Sheen moved into his apartment as if it were her own.

She punched the buttons of his console to order a complete light lunch of fruit salad, protein bread and blue wine.

“You evidently know about me,” Stile said as they ate. “But I know nothing of you. Why did you—want to get my attention?”

“I am a fan of the Game. I could be good at it. But I have so little time—only three years tenure remaining—I need instruction. From the best. From you. So I can be good enough—“

“To enter the Tourney,” Stile Enished. “I have the same time remaining. But there are others you could have checked. I am only tenth on my ladder—“

“Because you don’t want to have to enter the Tourney this year,” she said. “You won’t enter it until your last year of tenure, because all tenure ends when a serf enters the Tourney. But you could advance to Rung One on the Age-35 ladder any time you wished, and the top five places of each adult ladder are automatically entered in the—“

“Thank you for the information,” Stile said with gentle irony.

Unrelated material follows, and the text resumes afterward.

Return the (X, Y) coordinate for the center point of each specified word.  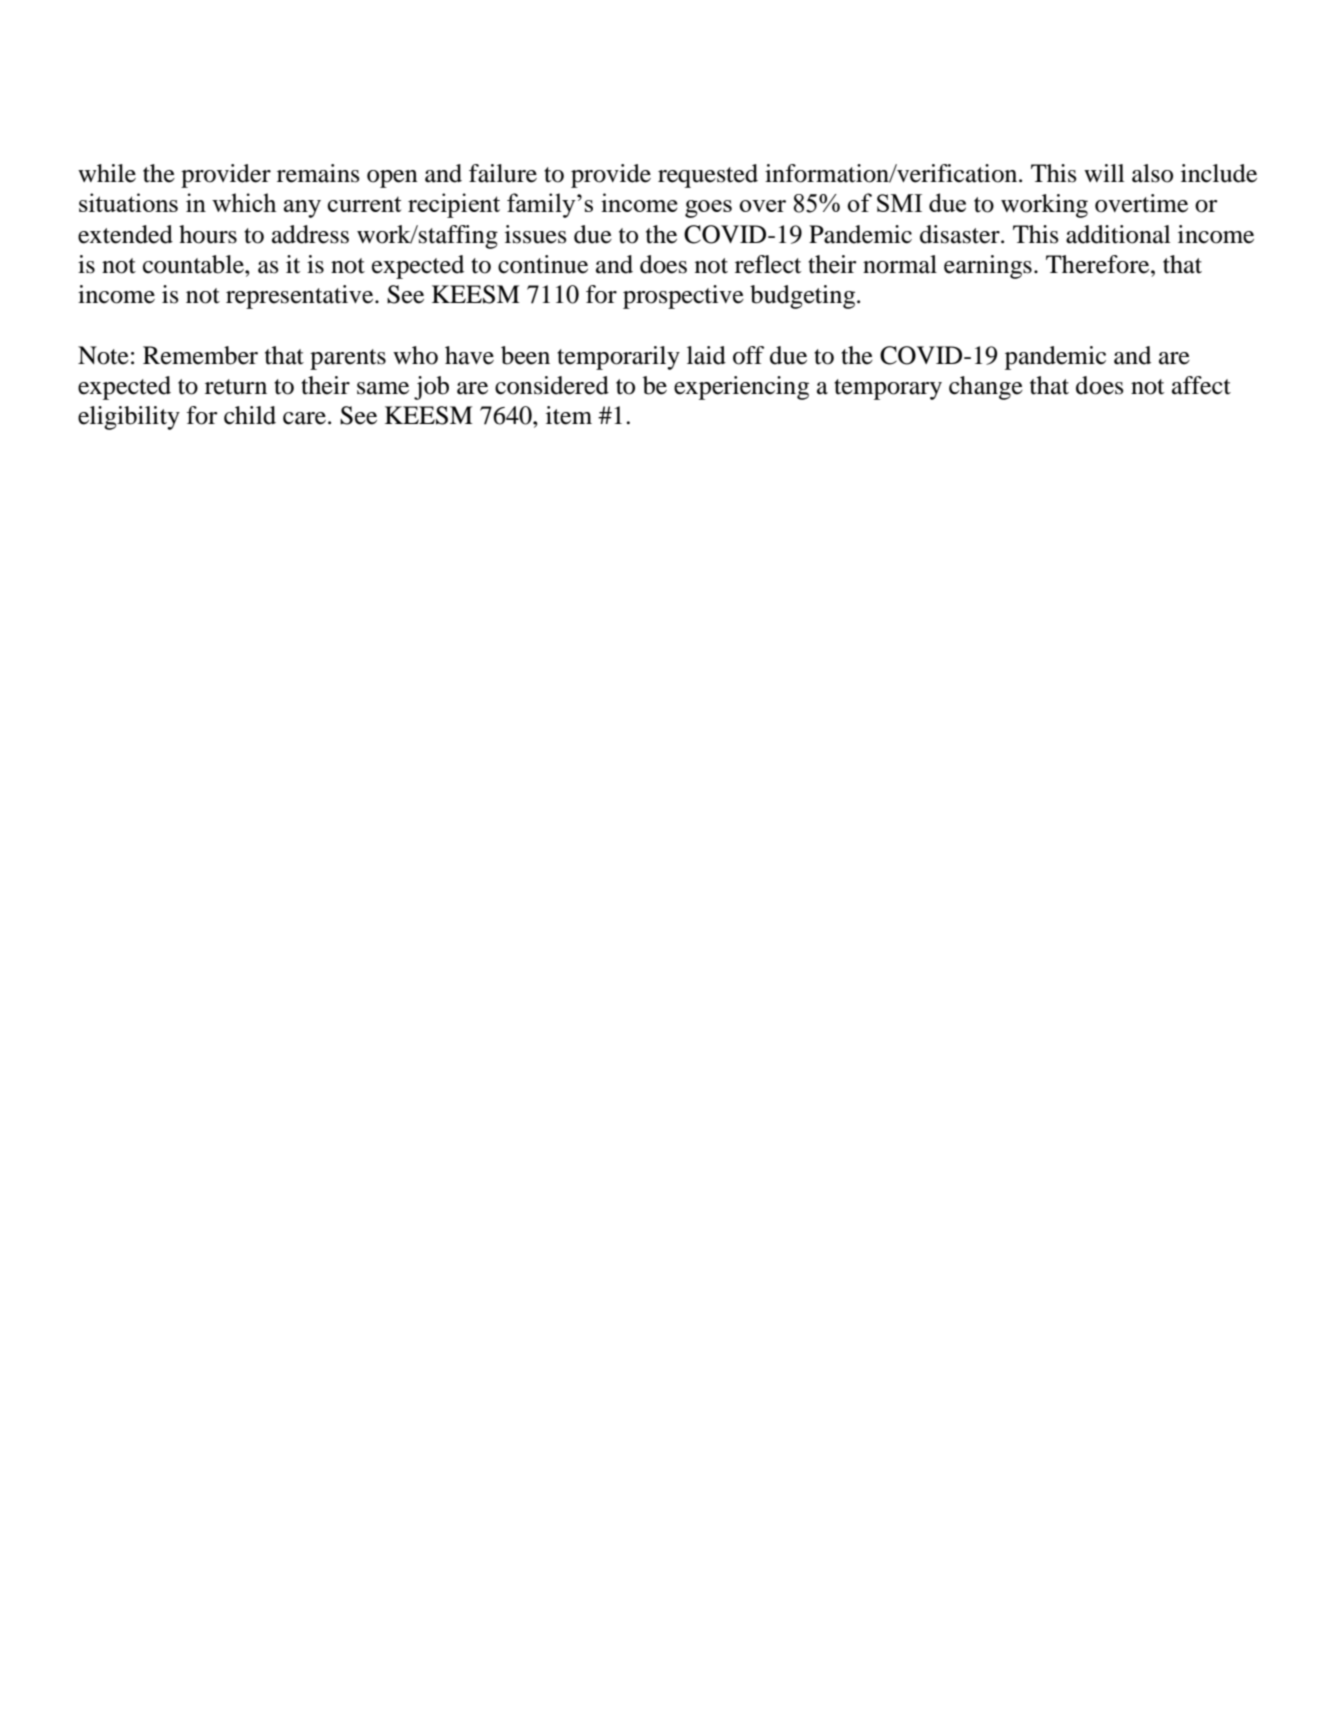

She overlooked it. “So you keep yourself in the second five, from year to year, low enough to be safe in case several of the top rungers break or try to vacate, high enough to be able to make your move any time you want to. You are in fact the most proficient Gamesman of our generation—“

“This is an exaggeration. I’m a jockey, not a—“

“—and I want to learn from you. I offer—“

“I can see what you offer,” Stile said, running his eyes over her body. He could do this now without embarrassment, because he had come to know her; his initial shyness was swinging to a complementary boldness. They had, after all, Gamed together. “Yet there is no way I could inculcate the breadth of skills required for serious competition, even if we had a century instead of a mere three years. Talent is inherent, and it has to be buttressed by constant application. I might be able to guide you to the fifth rung of your ladder—which one would that be?”

“Age 23 female.”

“You’re in luck. There are only three Tourney-caliber players on that ladder at present. With proper management it would be possible for a person of promise to take one of the remaining rungs. But though you gave me a good race on the Slide, I am not sure you have sufficient promise—and even if you qualified for the Tourney, your chances of progressing far in it would be vanishingly small. My chances are not good—which is why I’m still working hard at every opportunity to improve myself. Contrary to your opinion, there are half a dozen players better than I am, and another score of my general caliber. In any given year, four or five of them will enter the Tourney, while others rise in skills to renew the pool. That, combined with the vagaries of luck, gives me only one chance in ten to win. For you-“

“Oh, I have no illusions about winning!” she said.

“But if I could make a high enough rank to obtain extension of tenure, if only a year or two—“

“It’s a dream,” he assured her. “The Citizens put such prizes out as bait, but only one person in thirty-two gains even a year that way.”

“I would be completely grateful for that dream,” she said, meeting his gaze.

Stile was tempted. He knew he would not have access to a more attractive woman, and she had indeed shown promise in the Game. That athletic ability that had enabled her so blithely and lithely to change chutes would benefit her in many other types of competition.

He could have a very pleasant two years, training her.